Зрачок выделялся на обтянутом тонким веком глазном яблоке. Жидкие ресницы шевельнулись, Аська приоткрыла глаза.
– Дозу… – прохрипела она.
Маргарита вскочила.
– Ты спятила? На какие шиши?! Иди на улицу, ляг под кого-нибудь, и покупай что хочешь! Я тебе уже три года не мать, сама говорила! Ишь, купи ей дозу, а?
Женщина развернулась и похромала в кухню. За ее спиной опять раздались утробные спазмы, перемежаемые мучительным кашлем.
Чтобы не слышать, Маргарита закрыла дверь на кухню. Рассохшаяся деревяшка не вписалась в косяк, остались щели, сквозь которые что-то доносилось. Маргарита загрохотала посудой, стала ставить чайник. Стены в кухне были голые, выкрашенные в грязный синий цвет, потолок закоптился, в углах скопилась паутина. Под потолком еле светила самая слабая лампочка – пришлось разориться, окна-то нет.
В раковине стояла гора грязной посуды, на покосившемся столе рядом – кастрюля, на стенках которой что-то засохло. Что – Маргарита уже не помнила. Она сдвинула пованивающие тарелки, набрала в почерневший, с облупившейся эмалью чайник воды, поставила на газ. В кухне загудело, и звуков из комнаты наконец-то не стало слышно.
Мучительно хотелось выпить, во рту давно пересохло. Черт с ним, с хлебом, обойдутся – но бутылок не хватит и на чекушку. Сучка Светка! Как под Русланыча легла, сразу стала свои порядки устанавливать, приличным людям и не выпить теперь во дворе. И Маргаритины приятели к ней переметнулись, приходится теперь звать сантехника из ЖЭКа и Виталика, что жил через канал. Одна Маргарита пить не могла, осталась еще какая-то гордость, не то что у этой Светки…
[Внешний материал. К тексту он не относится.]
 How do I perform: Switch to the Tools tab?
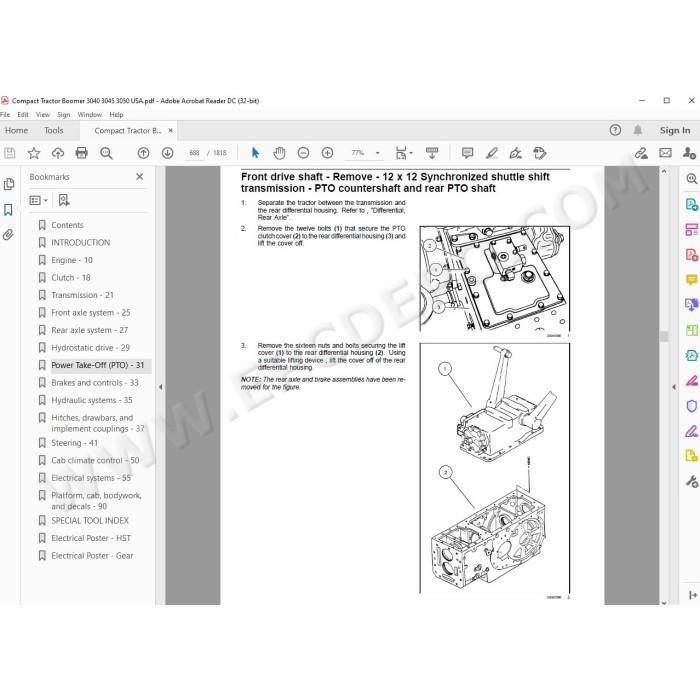54,130
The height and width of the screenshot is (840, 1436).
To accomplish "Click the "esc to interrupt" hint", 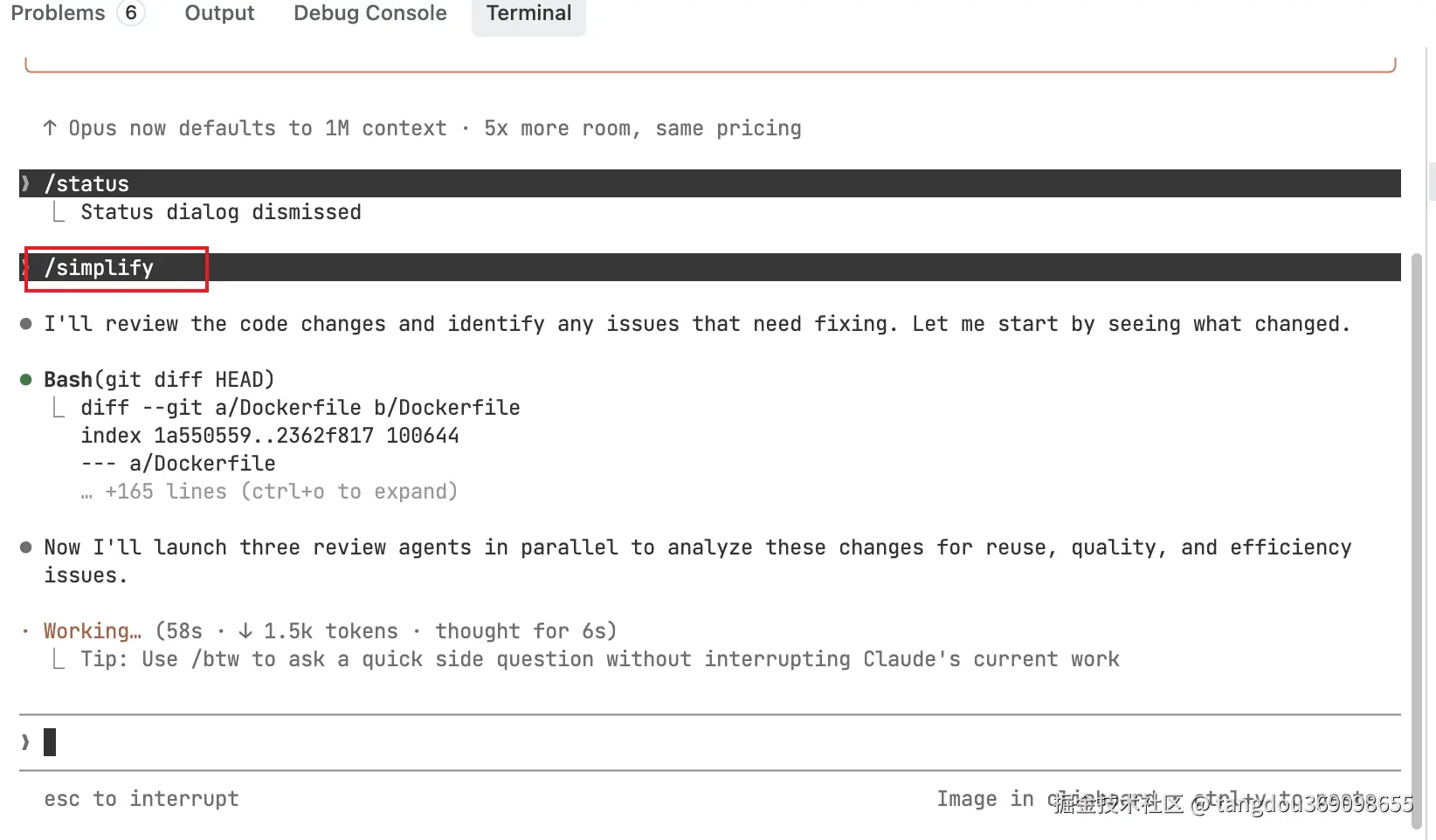I will coord(142,799).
Язык сводило от сухости, воздух застревал в горле. Маргарита плеснула кипятка во вчерашнюю заварку, налила желтоватого чаю в чашку с отбитой ручкой, жадно глотнула. Вот бы сегодня был ее день рождения? Был бы повод… Они давно не собирались по поводу, как-то буднично все уже.
Маргарита выбралась в коридор и стала шарить по полкам и ящикам древнего буфета, заваленного липким хламом. Внизу поскуливал Князь – жрать хотел. «Самим жрать нечего», – пробормотала Маргарита. Она заглянула в жестянку из-под печенья – там лежали два железных червонца. На сегодня хватит.
Под жестянкой оказался паспорт – обложка почти сливалась с деревом, слабый свет лишь обрисовал контуры растрепанных уголков. Маргарита, щурясь, открыла книжечку. Нет, день рождения не сегодня, пожалела она. У нее пятнадцатого, а сегодня… какое же сегодня?